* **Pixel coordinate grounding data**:
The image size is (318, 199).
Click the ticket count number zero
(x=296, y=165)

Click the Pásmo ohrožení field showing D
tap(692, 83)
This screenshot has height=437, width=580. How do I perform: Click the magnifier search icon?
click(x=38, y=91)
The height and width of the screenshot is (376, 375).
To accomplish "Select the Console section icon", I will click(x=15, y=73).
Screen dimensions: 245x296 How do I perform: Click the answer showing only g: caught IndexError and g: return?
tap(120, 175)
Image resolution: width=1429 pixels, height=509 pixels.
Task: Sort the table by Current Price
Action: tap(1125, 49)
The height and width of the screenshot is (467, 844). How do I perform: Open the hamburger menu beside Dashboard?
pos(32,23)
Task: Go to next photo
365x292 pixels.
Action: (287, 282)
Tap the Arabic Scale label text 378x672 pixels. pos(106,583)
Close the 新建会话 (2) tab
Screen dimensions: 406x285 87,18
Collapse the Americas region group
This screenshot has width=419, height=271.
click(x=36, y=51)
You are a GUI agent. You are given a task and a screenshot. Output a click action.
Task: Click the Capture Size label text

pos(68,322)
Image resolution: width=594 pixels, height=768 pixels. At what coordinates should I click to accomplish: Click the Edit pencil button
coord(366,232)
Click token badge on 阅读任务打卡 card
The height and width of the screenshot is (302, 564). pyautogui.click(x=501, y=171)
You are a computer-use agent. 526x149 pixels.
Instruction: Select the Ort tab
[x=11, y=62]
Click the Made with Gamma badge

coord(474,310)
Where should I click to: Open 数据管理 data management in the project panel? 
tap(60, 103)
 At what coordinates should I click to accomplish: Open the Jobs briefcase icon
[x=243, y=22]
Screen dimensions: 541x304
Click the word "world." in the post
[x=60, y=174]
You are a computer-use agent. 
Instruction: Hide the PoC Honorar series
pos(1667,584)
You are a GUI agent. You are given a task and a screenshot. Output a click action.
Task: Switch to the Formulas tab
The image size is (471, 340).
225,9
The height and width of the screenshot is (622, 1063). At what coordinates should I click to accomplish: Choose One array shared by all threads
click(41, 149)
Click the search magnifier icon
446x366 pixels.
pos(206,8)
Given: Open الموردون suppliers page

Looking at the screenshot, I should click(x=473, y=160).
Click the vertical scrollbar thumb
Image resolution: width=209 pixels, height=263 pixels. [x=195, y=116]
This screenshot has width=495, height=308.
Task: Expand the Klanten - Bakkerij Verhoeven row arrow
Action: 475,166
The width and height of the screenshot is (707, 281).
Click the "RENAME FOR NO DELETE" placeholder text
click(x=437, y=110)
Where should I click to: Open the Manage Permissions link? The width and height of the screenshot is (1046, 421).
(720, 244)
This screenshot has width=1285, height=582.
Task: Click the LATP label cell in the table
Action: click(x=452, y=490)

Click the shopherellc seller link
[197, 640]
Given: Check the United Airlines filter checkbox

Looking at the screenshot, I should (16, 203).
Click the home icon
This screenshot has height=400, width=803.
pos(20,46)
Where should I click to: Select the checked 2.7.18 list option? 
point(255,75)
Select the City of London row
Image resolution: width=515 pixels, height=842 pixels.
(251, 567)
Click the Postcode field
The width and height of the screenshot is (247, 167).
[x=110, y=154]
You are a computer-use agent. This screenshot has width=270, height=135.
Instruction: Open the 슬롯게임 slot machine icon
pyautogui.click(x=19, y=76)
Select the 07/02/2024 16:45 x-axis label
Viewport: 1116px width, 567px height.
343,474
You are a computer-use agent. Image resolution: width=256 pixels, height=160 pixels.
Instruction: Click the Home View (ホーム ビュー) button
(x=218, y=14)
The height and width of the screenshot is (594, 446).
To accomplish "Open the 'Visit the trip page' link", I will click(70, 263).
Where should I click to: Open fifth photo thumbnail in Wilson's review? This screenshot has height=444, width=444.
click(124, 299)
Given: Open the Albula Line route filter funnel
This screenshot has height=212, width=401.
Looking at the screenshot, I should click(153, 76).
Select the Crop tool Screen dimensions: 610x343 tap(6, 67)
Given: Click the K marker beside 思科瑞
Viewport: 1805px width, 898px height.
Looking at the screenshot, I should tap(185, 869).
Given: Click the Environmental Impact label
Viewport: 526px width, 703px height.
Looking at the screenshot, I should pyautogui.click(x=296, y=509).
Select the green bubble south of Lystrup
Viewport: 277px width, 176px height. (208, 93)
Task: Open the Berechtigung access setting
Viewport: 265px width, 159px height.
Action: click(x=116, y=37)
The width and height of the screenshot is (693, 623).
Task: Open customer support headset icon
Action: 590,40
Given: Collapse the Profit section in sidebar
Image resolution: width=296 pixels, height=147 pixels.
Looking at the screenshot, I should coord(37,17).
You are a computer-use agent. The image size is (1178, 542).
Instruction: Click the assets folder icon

* **Your task**:
For this exercise, give every entry again exactly as it appears.

* **Answer box**:
The image size is (318, 199).
Click the ticket count number zero
(x=296, y=165)

Click the Pásmo ohrožení field showing D
tap(692, 83)
This screenshot has height=437, width=580. How do I perform: Click the magnifier search icon?
click(x=38, y=91)
The height and width of the screenshot is (376, 375).
To accomplish "Select the Console section icon", I will click(x=15, y=73).
Screen dimensions: 245x296 How do I perform: Click the answer showing only g: caught IndexError and g: return?
tap(120, 175)
Image resolution: width=1429 pixels, height=509 pixels.
Task: Sort the table by Current Price
Action: tap(1125, 49)
The height and width of the screenshot is (467, 844). How do I perform: Open the hamburger menu beside Dashboard?
pos(32,23)
Task: Go to next photo
365x292 pixels.
Action: (287, 282)
Tap the Arabic Scale label text 378x672 pixels. pos(106,583)
Close the 新建会话 (2) tab
Screen dimensions: 406x285 87,18
Collapse the Americas region group
This screenshot has width=419, height=271.
click(x=36, y=51)
You are a GUI agent. You are given a task and a screenshot. Output a click action.
Task: Click the Capture Size label text

pos(68,322)
Image resolution: width=594 pixels, height=768 pixels. At what coordinates should I click to accomplish: Click the Edit pencil button
coord(366,232)
Click token badge on 阅读任务打卡 card
The height and width of the screenshot is (302, 564). pyautogui.click(x=501, y=171)
You are a computer-use agent. 526x149 pixels.
Instruction: Select the Ort tab
[x=11, y=62]
Click the Made with Gamma badge

coord(474,310)
Where should I click to: Open 数据管理 data management in the project panel? 
tap(60, 103)
 At what coordinates should I click to accomplish: Open the Jobs briefcase icon
[x=243, y=22]
Screen dimensions: 541x304
Click the word "world." in the post
[x=60, y=174]
You are a computer-use agent. 
Instruction: Hide the PoC Honorar series
pos(1667,584)
You are a GUI agent. You are given a task and a screenshot. Output a click action.
Task: Switch to the Formulas tab
The image size is (471, 340).
225,9
The height and width of the screenshot is (622, 1063). At what coordinates should I click to accomplish: Choose One array shared by all threads
click(41, 149)
Click the search magnifier icon
446x366 pixels.
pos(206,8)
Given: Open الموردون suppliers page

Looking at the screenshot, I should click(x=473, y=160).
Click the vertical scrollbar thumb
Image resolution: width=209 pixels, height=263 pixels. [x=195, y=116]
This screenshot has width=495, height=308.
Task: Expand the Klanten - Bakkerij Verhoeven row arrow
Action: 475,166
The width and height of the screenshot is (707, 281).
Click the "RENAME FOR NO DELETE" placeholder text
click(x=437, y=110)
Where should I click to: Open the Manage Permissions link? The width and height of the screenshot is (1046, 421).
(720, 244)
This screenshot has width=1285, height=582.
Task: Click the LATP label cell in the table
Action: click(x=452, y=490)

Click the shopherellc seller link
[197, 640]
Given: Check the United Airlines filter checkbox

Looking at the screenshot, I should (16, 203).
Click the home icon
This screenshot has height=400, width=803.
pos(20,46)
Where should I click to: Select the checked 2.7.18 list option? 
point(255,75)
Select the City of London row
Image resolution: width=515 pixels, height=842 pixels.
(251, 567)
Click the Postcode field
The width and height of the screenshot is (247, 167).
[x=110, y=154]
You are a computer-use agent. This screenshot has width=270, height=135.
Instruction: Open the 슬롯게임 slot machine icon
pyautogui.click(x=19, y=76)
Select the 07/02/2024 16:45 x-axis label
Viewport: 1116px width, 567px height.
343,474
You are a computer-use agent. Image resolution: width=256 pixels, height=160 pixels.
Instruction: Click the Home View (ホーム ビュー) button
(x=218, y=14)
The height and width of the screenshot is (594, 446).
To accomplish "Open the 'Visit the trip page' link", I will click(70, 263).
Where should I click to: Open fifth photo thumbnail in Wilson's review? This screenshot has height=444, width=444.
click(124, 299)
Given: Open the Albula Line route filter funnel
This screenshot has height=212, width=401.
Looking at the screenshot, I should click(153, 76).
Select the Crop tool Screen dimensions: 610x343 tap(6, 67)
Given: Click the K marker beside 思科瑞
Viewport: 1805px width, 898px height.
Looking at the screenshot, I should tap(185, 869).
Given: Click the Environmental Impact label
Viewport: 526px width, 703px height.
Looking at the screenshot, I should pyautogui.click(x=296, y=509).
Select the green bubble south of Lystrup
Viewport: 277px width, 176px height. (208, 93)
Task: Open the Berechtigung access setting
Viewport: 265px width, 159px height.
Action: click(x=116, y=37)
The width and height of the screenshot is (693, 623).
Task: Open customer support headset icon
Action: 590,40
Given: Collapse the Profit section in sidebar
Image resolution: width=296 pixels, height=147 pixels.
Looking at the screenshot, I should coord(37,17).
You are a computer-use agent. The image size is (1178, 542).
Instruction: Click the assets folder icon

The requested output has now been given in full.